» **WHAT IS EXPECTED**
Could you copy every entry exactly, with nothing changed?

» **EXERCISE INPUT**

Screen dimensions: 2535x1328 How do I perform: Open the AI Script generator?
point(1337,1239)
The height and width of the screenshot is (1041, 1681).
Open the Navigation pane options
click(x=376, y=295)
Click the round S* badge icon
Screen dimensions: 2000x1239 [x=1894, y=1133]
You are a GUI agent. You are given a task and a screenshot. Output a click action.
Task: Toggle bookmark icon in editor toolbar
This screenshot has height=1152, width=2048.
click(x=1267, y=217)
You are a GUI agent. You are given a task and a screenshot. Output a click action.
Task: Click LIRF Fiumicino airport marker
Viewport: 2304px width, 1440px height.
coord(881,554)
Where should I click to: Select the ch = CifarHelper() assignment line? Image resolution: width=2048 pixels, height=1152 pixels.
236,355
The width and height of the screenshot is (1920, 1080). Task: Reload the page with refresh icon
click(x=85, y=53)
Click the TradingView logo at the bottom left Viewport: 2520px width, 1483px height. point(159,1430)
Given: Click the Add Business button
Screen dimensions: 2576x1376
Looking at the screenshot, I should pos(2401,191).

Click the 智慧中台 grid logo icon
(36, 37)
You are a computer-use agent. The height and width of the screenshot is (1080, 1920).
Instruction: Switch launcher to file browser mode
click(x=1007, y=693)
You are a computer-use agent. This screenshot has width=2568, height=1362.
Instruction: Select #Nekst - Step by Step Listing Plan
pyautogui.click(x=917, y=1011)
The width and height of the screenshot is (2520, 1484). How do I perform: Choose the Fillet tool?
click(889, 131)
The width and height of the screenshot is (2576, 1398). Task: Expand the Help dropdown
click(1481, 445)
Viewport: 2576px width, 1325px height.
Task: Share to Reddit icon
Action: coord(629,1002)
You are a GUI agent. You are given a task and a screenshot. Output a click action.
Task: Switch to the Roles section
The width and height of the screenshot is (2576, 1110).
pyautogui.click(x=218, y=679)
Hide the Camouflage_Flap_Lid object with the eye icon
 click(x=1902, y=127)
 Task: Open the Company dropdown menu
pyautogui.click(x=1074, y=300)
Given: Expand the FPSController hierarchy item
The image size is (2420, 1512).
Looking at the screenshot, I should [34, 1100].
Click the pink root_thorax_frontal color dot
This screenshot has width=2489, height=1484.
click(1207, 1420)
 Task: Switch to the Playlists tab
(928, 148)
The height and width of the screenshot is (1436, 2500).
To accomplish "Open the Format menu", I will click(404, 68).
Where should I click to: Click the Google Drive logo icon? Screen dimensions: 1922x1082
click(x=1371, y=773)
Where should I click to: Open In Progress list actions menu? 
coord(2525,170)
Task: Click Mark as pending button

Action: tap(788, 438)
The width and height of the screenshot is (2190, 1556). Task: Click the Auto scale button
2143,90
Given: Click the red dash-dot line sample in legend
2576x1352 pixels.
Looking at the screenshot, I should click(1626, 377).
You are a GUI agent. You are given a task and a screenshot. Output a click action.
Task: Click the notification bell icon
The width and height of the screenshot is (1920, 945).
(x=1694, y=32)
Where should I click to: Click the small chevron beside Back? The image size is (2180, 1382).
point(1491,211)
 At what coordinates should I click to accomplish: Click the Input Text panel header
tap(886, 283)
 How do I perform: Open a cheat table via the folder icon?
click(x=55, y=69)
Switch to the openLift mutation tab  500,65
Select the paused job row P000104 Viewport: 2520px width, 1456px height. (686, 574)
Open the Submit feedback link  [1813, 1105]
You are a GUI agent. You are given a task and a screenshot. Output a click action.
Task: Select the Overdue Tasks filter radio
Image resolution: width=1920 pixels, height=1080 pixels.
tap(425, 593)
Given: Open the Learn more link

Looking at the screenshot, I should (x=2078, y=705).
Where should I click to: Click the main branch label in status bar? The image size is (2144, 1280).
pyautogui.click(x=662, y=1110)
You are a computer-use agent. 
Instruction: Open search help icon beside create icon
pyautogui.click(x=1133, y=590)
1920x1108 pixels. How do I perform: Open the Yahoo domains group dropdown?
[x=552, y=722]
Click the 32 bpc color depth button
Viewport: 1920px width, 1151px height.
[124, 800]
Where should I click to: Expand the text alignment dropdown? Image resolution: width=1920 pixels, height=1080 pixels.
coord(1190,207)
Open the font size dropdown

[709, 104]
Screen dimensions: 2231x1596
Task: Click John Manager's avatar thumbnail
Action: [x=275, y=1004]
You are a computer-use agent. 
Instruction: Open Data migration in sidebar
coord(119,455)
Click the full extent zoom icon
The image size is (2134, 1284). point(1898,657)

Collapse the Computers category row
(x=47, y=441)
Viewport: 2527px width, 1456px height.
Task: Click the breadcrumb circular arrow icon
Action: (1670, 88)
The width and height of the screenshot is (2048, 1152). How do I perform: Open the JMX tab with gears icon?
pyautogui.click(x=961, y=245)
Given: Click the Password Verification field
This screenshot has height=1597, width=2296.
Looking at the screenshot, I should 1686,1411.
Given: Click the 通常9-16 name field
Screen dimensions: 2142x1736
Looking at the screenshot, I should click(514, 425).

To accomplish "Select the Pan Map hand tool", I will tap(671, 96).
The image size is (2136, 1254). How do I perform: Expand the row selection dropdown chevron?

» **WRITTEN ANSWER**
Screen dimensions: 2535x1328 How do I perform: Open the AI Script generator?
point(1337,1239)
The height and width of the screenshot is (1041, 1681).
Open the Navigation pane options
click(x=376, y=295)
Click the round S* badge icon
Screen dimensions: 2000x1239 [x=1894, y=1133]
You are a GUI agent. You are given a task and a screenshot. Output a click action.
Task: Toggle bookmark icon in editor toolbar
This screenshot has height=1152, width=2048.
click(x=1267, y=217)
You are a GUI agent. You are given a task and a screenshot. Output a click action.
Task: Click LIRF Fiumicino airport marker
Viewport: 2304px width, 1440px height.
coord(881,554)
Where should I click to: Select the ch = CifarHelper() assignment line? Image resolution: width=2048 pixels, height=1152 pixels.
236,355
The width and height of the screenshot is (1920, 1080). Task: Reload the page with refresh icon
click(x=85, y=53)
Click the TradingView logo at the bottom left Viewport: 2520px width, 1483px height. point(159,1430)
Given: Click the Add Business button
Screen dimensions: 2576x1376
Looking at the screenshot, I should pos(2401,191).

Click the 智慧中台 grid logo icon
(36, 37)
You are a computer-use agent. The height and width of the screenshot is (1080, 1920).
Instruction: Switch launcher to file browser mode
click(x=1007, y=693)
You are a computer-use agent. This screenshot has width=2568, height=1362.
Instruction: Select #Nekst - Step by Step Listing Plan
pyautogui.click(x=917, y=1011)
The width and height of the screenshot is (2520, 1484). How do I perform: Choose the Fillet tool?
click(889, 131)
The width and height of the screenshot is (2576, 1398). Task: Expand the Help dropdown
click(1481, 445)
Viewport: 2576px width, 1325px height.
Task: Share to Reddit icon
Action: coord(629,1002)
You are a GUI agent. You are given a task and a screenshot. Output a click action.
Task: Switch to the Roles section
The width and height of the screenshot is (2576, 1110).
pyautogui.click(x=218, y=679)
Hide the Camouflage_Flap_Lid object with the eye icon
 click(x=1902, y=127)
 Task: Open the Company dropdown menu
pyautogui.click(x=1074, y=300)
Given: Expand the FPSController hierarchy item
The image size is (2420, 1512).
Looking at the screenshot, I should [34, 1100].
Click the pink root_thorax_frontal color dot
This screenshot has width=2489, height=1484.
click(1207, 1420)
 Task: Switch to the Playlists tab
(928, 148)
The height and width of the screenshot is (1436, 2500).
To accomplish "Open the Format menu", I will click(404, 68).
Where should I click to: Click the Google Drive logo icon? Screen dimensions: 1922x1082
click(x=1371, y=773)
Where should I click to: Open In Progress list actions menu? 
coord(2525,170)
Task: Click Mark as pending button

Action: tap(788, 438)
The width and height of the screenshot is (2190, 1556). Task: Click the Auto scale button
2143,90
Given: Click the red dash-dot line sample in legend
2576x1352 pixels.
Looking at the screenshot, I should click(1626, 377).
You are a GUI agent. You are given a task and a screenshot. Output a click action.
Task: Click the notification bell icon
The width and height of the screenshot is (1920, 945).
(x=1694, y=32)
Where should I click to: Click the small chevron beside Back? The image size is (2180, 1382).
point(1491,211)
 At what coordinates should I click to accomplish: Click the Input Text panel header
tap(886, 283)
 How do I perform: Open a cheat table via the folder icon?
click(x=55, y=69)
Switch to the openLift mutation tab  500,65
Select the paused job row P000104 Viewport: 2520px width, 1456px height. (686, 574)
Open the Submit feedback link  [1813, 1105]
You are a GUI agent. You are given a task and a screenshot. Output a click action.
Task: Select the Overdue Tasks filter radio
Image resolution: width=1920 pixels, height=1080 pixels.
tap(425, 593)
Given: Open the Learn more link

Looking at the screenshot, I should (x=2078, y=705).
Where should I click to: Click the main branch label in status bar? The image size is (2144, 1280).
pyautogui.click(x=662, y=1110)
You are a computer-use agent. 
Instruction: Open search help icon beside create icon
pyautogui.click(x=1133, y=590)
1920x1108 pixels. How do I perform: Open the Yahoo domains group dropdown?
[x=552, y=722]
Click the 32 bpc color depth button
Viewport: 1920px width, 1151px height.
[124, 800]
Where should I click to: Expand the text alignment dropdown? Image resolution: width=1920 pixels, height=1080 pixels.
coord(1190,207)
Open the font size dropdown

[709, 104]
Screen dimensions: 2231x1596
Task: Click John Manager's avatar thumbnail
Action: [x=275, y=1004]
You are a computer-use agent. 
Instruction: Open Data migration in sidebar
coord(119,455)
Click the full extent zoom icon
The image size is (2134, 1284). point(1898,657)

Collapse the Computers category row
(x=47, y=441)
Viewport: 2527px width, 1456px height.
Task: Click the breadcrumb circular arrow icon
Action: (1670, 88)
The width and height of the screenshot is (2048, 1152). How do I perform: Open the JMX tab with gears icon?
pyautogui.click(x=961, y=245)
Given: Click the Password Verification field
This screenshot has height=1597, width=2296.
Looking at the screenshot, I should 1686,1411.
Given: Click the 通常9-16 name field
Screen dimensions: 2142x1736
Looking at the screenshot, I should click(514, 425).

To accomplish "Select the Pan Map hand tool", I will tap(671, 96).
The image size is (2136, 1254). How do I perform: Expand the row selection dropdown chevron?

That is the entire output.